RECORDED DATA:
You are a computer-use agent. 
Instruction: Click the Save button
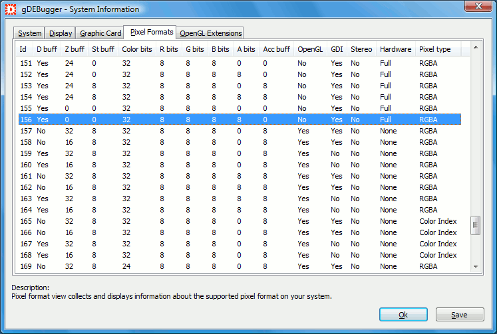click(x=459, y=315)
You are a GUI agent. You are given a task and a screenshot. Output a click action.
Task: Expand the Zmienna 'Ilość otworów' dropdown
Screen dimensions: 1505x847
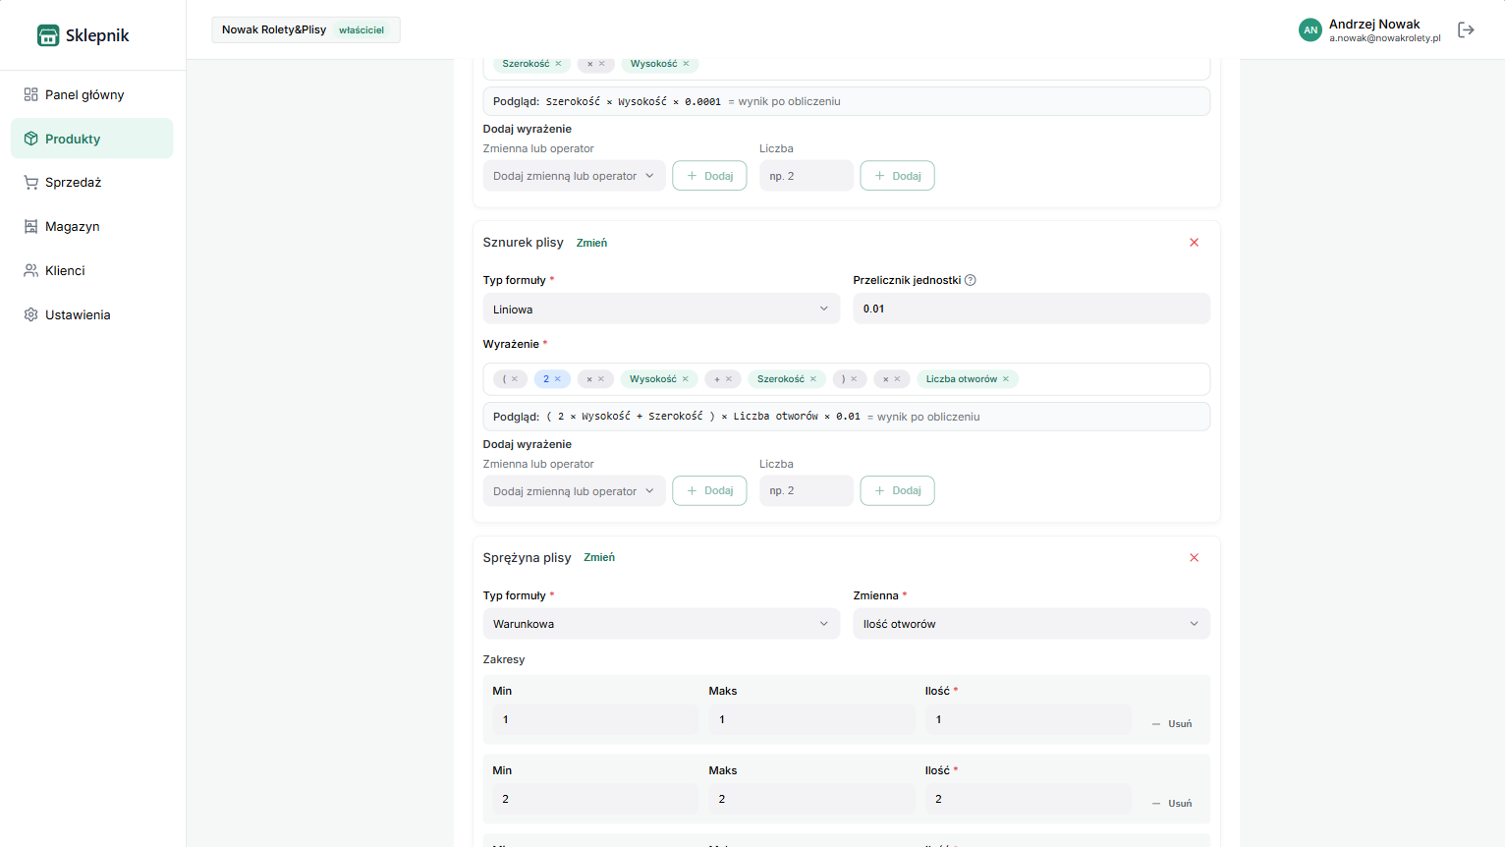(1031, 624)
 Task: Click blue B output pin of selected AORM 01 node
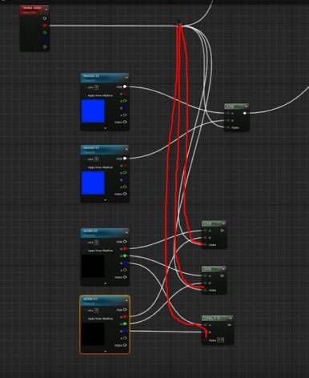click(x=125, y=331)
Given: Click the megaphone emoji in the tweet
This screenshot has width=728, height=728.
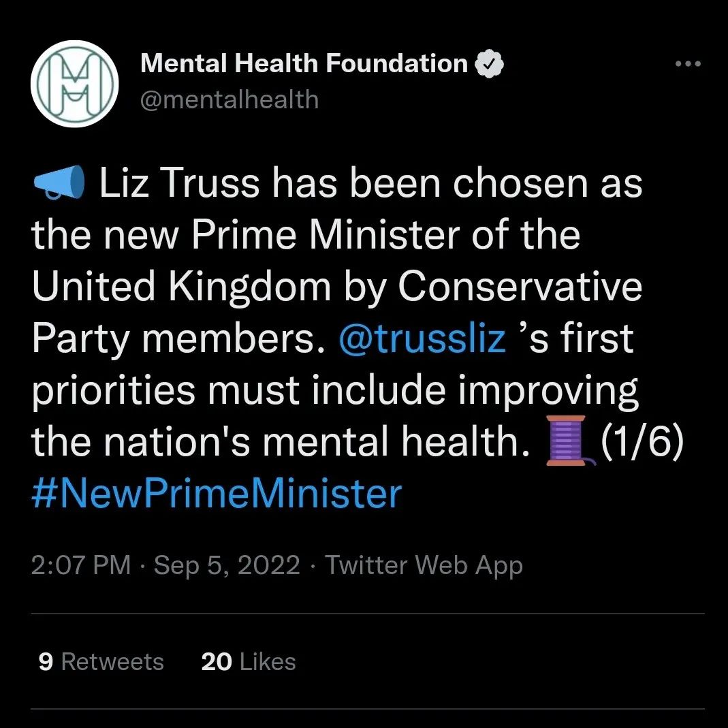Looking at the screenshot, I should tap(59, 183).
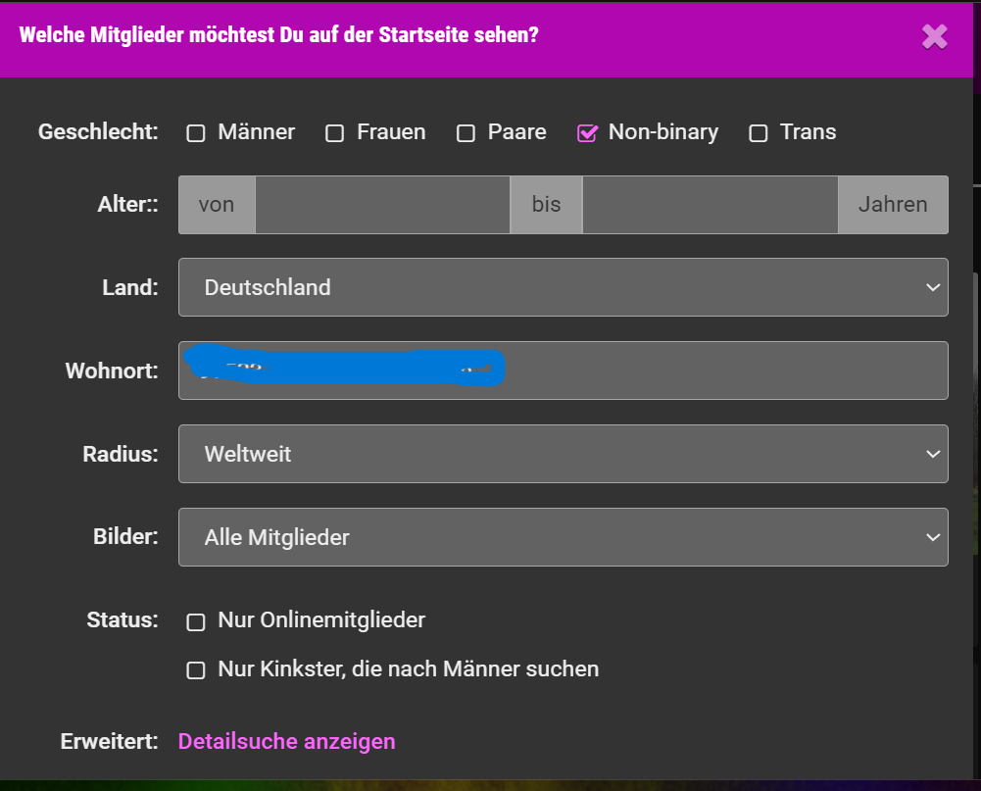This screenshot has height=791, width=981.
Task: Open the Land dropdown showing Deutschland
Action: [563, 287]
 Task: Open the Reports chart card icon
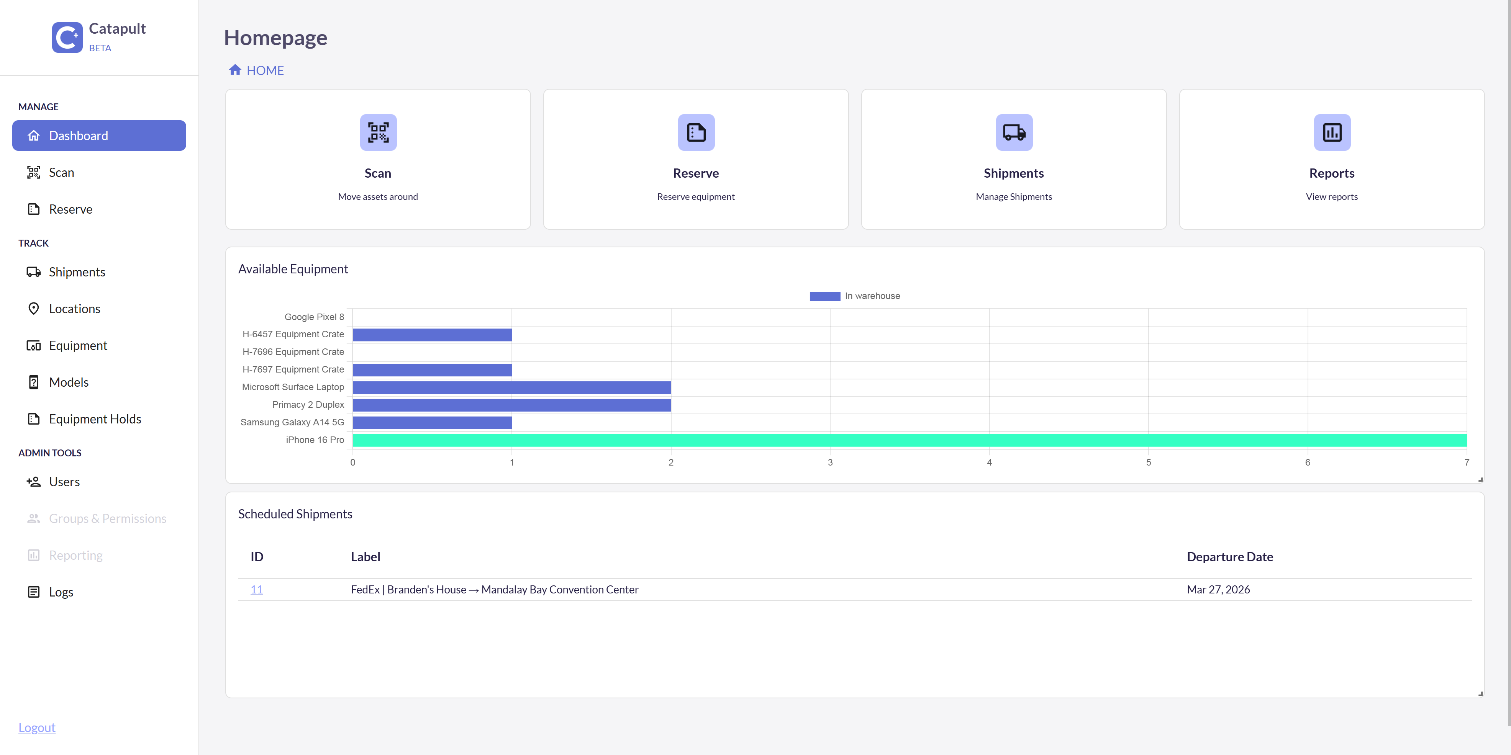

WHAT THE TASK ASKS:
Reproduce the records above word for word, beginning with their first line and stopping after the line that contains "click(x=125, y=331)". Leave the pictures out of your answer.

THE OUTPUT:
You are a computer-use agent. 
Instruction: Click the Save button
click(x=459, y=315)
You are a GUI agent. You are given a task and a screenshot. Output a click action.
Task: Expand the Zmienna 'Ilość otworów' dropdown
Screen dimensions: 1505x847
(1031, 624)
 Task: Click blue B output pin of selected AORM 01 node
click(x=125, y=331)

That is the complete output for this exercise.